> O que se pede:
(a) No texto sobre fungos e mudanças climáticas, quando a OMS divulgou a lista de patógenos fúngicos?
(b) Retome o texto sobre fungos e mudanças climáticas logo após a última frase mostrada e dê continuidade a ele.

> Trecho da página:

****************

Mudanças climáticas podem tornar alguns tipos de fungo mais resistentes e letais

Segundo João Nóbrega de Almeida Júnior, está havendo uma substituição dos fungos que crescem em temperaturas menores para aqueles que crescem em temperaturas maiores e esses fungos são potencialmente patogênicos
Um estudo realizado por pesquisadores da Duke University apontou que as mudanças climáticas estão tornando os fungos patogênicos — ou seja, aqueles que causam doenças — mais resistentes devido à aceleração de suas mutações genéticas. Uma lista divulgada pela Organização Mundial da Saúde (OMS), em outubro de 2022, aponta para os patógenos fúngicos mais críticos, mas informa sobre pelo menos outros sete fungos de prioridade alta e que afetam em especial os países mais quentes. O relatório mostra também que há evidências de que a distribuição geográfica dos fungos está aumentando devido às mudanças climáticas.
Espalhamento pelo planeta
Normalmente, os seres humanos têm uma vida livre de infecção fúngica. “A maioria dos fungos no ambiente cresce a temperaturas abaixo de 30 graus, a gente tem uma barreira contra esses fungos que, a priori, estão em grande quantidade no planeta, que são os fungos que só crescem em temperaturas abaixo de 35 graus”, explica João Nóbrega de Almeida Júnior, médico infectologista, doutor e pós-doutor em Ciências pela Faculdade de Medicina da USP.
O aumento da temperatura global, entretanto, tem mudado a relação desses fungos com o corpo humano. “Está havendo uma substituição desses fungos que crescem em temperaturas menores para aqueles que crescem em temperaturas maiores e esses fungos são potencialmente patogênicos”.
Segundo o especialista, o artigo da Duke tem um caráter ainda experimental, mas contribui com hipóteses que chamam a atenção para o problema. “O artigo da Duke falou do Cryptococcus, e é interessante que ele fala que o aumento da temperatura vai favorecer mutações no genoma do Cryptococcus, de maneira que ele pode se tornar mais resistente e mais virulento, mais resistente aos antifúngicos ou tratamentos, com uma capacidade maior de infectar as pessoas”, diz o especialista.

****************

> Material fornecido:
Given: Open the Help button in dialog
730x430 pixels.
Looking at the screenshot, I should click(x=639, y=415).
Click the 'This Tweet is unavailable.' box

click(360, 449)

****************

> Respostas das tarefas:
(a) Em outubro de 2022.

(b)
Mudanças genéticas
O estudo mostra que, em temperaturas mais elevadas, há elementos genéticos transponíveis, os transposons, que se deslocam pelo fungo e alteram sua expressão genética. “Eles [transposons] vão se deslocando no genoma do fungo e se inserindo em importantes regiões e genes que, se houver mutação, vão causar resistência aos tratamentos, em genes que vão ser silenciados ou ser hiper expressos, depende de onde esses transposons vão se alocar”, explica Nóbrega.
Além dos genes, proteínas importantes contribuem para a ocorrência de mutações. “Existem proteínas, por exemplo, que a gente chama de heat-shock proteins, que vão ser expressas com aumento de temperatura e vão mudar a transcrição de proteínas e fatores de virulências dos fungos”.
Assim como alguns fungos podem se alterar geneticamente e se tornarem mais resistentes, outros podem não sobreviver a tais mudanças. Segundo Nóbrega, o aumento da resistência não é um fenômeno esperado para a maioria das populações fúngicas. “Não é que 100% dos fungos do ambiente vão sofrer mutações severas e vão se transformar em super bichos. Uns vão perder até o que a gente chama de fitness, vão ficar menos adaptados e vão morrer, as mutações vão ser deletérias e vão matar o microrganismo. Um percentual menor deles vai ter essa propriedade, vai ter uma adaptação melhor e vai causar problemas”.